Whatever method is used to get the phosphorus from the soil into solution, the process of detecting it is usually the same. This uses the 'molybdate blue' reaction, where the depth of the colour is proportional to phosphorus concentration. In the lab, this is measured using a colorimeter, in which light passing through a standard cell produces an electric current proportional to the light attenuation. In the field, the same reaction is used on detector sticks compared to a colour chart.

Phosphate concentrations can be plotted on archaeological plans to show former activity areas and are also used to prospect for sites on the broader landscape.

===Particle Size Analysis===
The particle size distribution of a soil sample may indicate the conditions under which the strata or sediment were deposited. Particle sizes are generally separated using dry or wet sieving (coarse samples such as till, gravel, and sands, sometimes coarser silts) or by measuring the changes in the density of a dispersed solution (in sodium pyrophosphate, for example) of the sample (finer silts, clays).
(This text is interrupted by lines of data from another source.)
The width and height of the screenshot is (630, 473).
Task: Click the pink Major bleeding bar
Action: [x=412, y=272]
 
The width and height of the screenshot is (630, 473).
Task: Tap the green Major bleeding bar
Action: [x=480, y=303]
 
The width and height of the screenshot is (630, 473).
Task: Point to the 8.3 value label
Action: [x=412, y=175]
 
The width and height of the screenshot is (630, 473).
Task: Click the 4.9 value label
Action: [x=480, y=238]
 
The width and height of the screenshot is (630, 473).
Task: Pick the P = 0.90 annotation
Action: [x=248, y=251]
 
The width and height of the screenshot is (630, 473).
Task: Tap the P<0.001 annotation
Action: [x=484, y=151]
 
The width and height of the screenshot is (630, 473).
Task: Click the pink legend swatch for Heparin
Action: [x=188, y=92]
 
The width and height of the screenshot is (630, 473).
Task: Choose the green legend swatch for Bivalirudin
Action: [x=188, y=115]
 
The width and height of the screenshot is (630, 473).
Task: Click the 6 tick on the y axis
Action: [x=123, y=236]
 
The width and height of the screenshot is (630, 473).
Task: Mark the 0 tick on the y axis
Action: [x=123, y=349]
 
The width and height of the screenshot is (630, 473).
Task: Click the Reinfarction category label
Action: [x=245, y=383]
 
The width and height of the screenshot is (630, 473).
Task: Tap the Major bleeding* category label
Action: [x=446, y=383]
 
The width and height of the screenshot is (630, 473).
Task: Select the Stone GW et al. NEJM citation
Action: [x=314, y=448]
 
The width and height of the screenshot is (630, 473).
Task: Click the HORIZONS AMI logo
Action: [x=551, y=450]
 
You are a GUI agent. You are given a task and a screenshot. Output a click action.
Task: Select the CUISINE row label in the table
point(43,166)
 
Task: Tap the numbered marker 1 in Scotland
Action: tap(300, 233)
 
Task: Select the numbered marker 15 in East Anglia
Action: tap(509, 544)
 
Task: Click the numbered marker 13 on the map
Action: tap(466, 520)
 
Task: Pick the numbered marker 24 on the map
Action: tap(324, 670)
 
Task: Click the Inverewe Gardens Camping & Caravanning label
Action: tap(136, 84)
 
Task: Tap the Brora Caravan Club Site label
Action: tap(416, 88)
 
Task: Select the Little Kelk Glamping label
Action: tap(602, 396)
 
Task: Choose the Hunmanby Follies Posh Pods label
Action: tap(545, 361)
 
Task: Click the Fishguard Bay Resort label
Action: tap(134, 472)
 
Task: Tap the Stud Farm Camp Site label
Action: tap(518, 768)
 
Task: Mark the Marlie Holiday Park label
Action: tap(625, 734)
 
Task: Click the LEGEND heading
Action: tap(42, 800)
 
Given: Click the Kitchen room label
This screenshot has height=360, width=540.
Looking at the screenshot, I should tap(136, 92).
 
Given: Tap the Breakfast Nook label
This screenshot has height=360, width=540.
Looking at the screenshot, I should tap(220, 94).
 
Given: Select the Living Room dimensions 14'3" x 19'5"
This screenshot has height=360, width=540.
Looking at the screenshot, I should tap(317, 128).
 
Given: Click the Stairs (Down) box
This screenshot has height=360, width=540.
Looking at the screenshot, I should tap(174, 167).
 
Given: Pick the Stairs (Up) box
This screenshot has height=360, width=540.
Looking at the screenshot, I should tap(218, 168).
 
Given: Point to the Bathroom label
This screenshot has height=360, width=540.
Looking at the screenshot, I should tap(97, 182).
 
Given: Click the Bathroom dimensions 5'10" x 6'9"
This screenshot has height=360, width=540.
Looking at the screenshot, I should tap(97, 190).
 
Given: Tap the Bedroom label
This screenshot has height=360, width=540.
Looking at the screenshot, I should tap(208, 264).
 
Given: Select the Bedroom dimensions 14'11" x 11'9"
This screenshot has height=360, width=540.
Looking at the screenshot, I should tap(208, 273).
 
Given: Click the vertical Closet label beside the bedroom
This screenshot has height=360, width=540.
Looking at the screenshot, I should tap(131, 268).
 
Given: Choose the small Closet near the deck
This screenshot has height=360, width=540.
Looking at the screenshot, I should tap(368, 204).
A rotating clock glass with a very fine-grained dispersed sample under a heat lamp helps separate particles.

The results are plotted as curves that can be analyzed using statistical methods to characterize particle distribution and other parameters.

The fractions received can be further investigated for cultural indicators, macrofossils and microfossils, and other interesting features, so particle size analysis is the first step in handling these samples.

===Trace element geochemistry===
Trace element geochemistry studies the abundance of elements in geological materials that do not occur in large amounts. Because these trace element concentrations are determined by many factors that govern the conditions under which a specific geological material is formed, they are usually unique between two locations containing the same type of rock or other geological material.

Geoarchaeologists use this uniqueness in trace element geochemistry to trace ancient patterns of resource acquisition and trade. For example, researchers can examine the trace element composition of obsidian artifacts to "fingerprint" them. They can then study the trace element composition of obsidian outcrops to determine the original source of the raw material used to make the artifact.

===Clay Mineralogy Analysis===
Geoarchaeologists study the mineralogical characteristics of pots through macroscopic and microscopic analyses. They can use these characteristics to understand the various manufacturing techniques used to make the pots and, through this, to know which production centers likely made them. They can also use mineralogy to trace the raw materials used to make the pots to specific clay deposits.

===Ostracod Analysis===
Naturally occurring Ostracods in freshwater bodies are Affected by changes in salinity and pH due to human activities. Analysis of Ostracod shells in sediment columns reveals changes brought about by farming and habitation activities. This record can be correlated with age-dating techniques to help identify changes in human habitation patterns and population migrations.

==Archaeological geology==

Archaeological geology is a term coined by Werner Kasig in 1980. It is a subfield of geology that emphasises the value of earth constituents for human life.